That didn’t take long. Two weeks ago evangelical Christians were debating whether a Christian florist should violate her conscience and festoon a chapel for a gay wedding. Suddenly we are debating whether the happy couple should be employed in a Christian parachurch organization.

One day after World Vision announced it opposed sexual immorality but not gay marriage, the “evangelical” world seems decidedly split. I don’t know what the percentages are, but I’ve seen a fair amount of passionate posts on both sides. Neither side can quite believe the other. I think World Vision’s decision is an obvious case of theological liberalism, and said liberals respond that my side obviously doesn’t care about people. I think this charge is preposterous, and they think it’s preposterous that I think it’s preposterous. There’s no persuading the other.

So why try. The evangelical church is rapidly dividing along liberal (or progressive, if you prefer) and conservative lines, just as it did in the first decades of the twentieth century. We have different views of Scripture, authority, humanity, sin, salvation, and Jesus, and there is no bridging this divide. It’s out in the open now, both sides are dug in, and there’s no getting along.

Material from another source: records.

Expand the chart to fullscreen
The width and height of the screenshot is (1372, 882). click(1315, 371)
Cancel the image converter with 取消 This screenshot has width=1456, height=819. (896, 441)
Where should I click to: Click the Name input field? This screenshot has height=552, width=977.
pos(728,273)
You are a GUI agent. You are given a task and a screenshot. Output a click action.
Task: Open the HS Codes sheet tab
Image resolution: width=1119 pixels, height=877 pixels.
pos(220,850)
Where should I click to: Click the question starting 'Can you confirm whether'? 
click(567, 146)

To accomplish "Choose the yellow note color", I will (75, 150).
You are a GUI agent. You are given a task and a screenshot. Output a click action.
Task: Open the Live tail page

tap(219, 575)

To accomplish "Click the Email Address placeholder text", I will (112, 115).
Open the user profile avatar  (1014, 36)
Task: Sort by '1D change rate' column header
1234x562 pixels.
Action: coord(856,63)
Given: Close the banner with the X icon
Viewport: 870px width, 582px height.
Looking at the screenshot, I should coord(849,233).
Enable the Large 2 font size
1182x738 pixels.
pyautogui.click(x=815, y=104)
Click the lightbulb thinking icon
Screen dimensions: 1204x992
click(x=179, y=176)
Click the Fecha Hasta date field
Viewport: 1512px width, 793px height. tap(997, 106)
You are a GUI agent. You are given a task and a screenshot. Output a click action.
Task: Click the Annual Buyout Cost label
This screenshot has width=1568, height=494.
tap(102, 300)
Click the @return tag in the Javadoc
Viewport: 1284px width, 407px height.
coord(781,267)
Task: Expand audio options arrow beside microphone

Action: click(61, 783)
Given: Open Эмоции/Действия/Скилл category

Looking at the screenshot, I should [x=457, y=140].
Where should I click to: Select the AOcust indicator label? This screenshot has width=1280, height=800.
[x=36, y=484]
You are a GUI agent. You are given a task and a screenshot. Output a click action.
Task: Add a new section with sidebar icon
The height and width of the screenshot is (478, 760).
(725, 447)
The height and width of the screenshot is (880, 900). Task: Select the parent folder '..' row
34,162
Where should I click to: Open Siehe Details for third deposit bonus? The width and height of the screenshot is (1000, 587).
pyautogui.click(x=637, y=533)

So let’s separate. Let’s agree that we can’t agree on enough essentials of the Christian faith to do gospel ministry together, and bid each other goodbye. We conservatives will focus on living as exiles in Babylon, and the progressives can enjoy whatever cultural favor they can obtain. They can have their own churches and aid organizations run their way, and we can run ours in the way we think is right.

The downside of giving up is that we sacrifice the hope for unity in the body of Christ, which is a tragedy and a scandal. But seeing how neither side thinks the other is thinking or acting Christianly, we’ve implicitly already crossed that bridge. The upside of giving up is that we may be able to call a truce. If we acknowledge that we really are promoting different gospels, then we might feel less inclined to urgently post “Can you believe what (famous Christian leader) just said!” on our blogs. I’m not optimistic, as some celebs seem to make a good living by criticizing the leaders on the other side. But if their base gets tired of constantly haranguing people who are too far away to count, then maybe they’ll run out of steam and be forced to come up with more original ideas.

This truce may lead to a cooling off period, which may eventually lead to both sides talking again. So unity might one day be possible, just not now, no how. The one thing we can agree on is that the breakup is the other’s fault. It’s not me, it’s definitely you.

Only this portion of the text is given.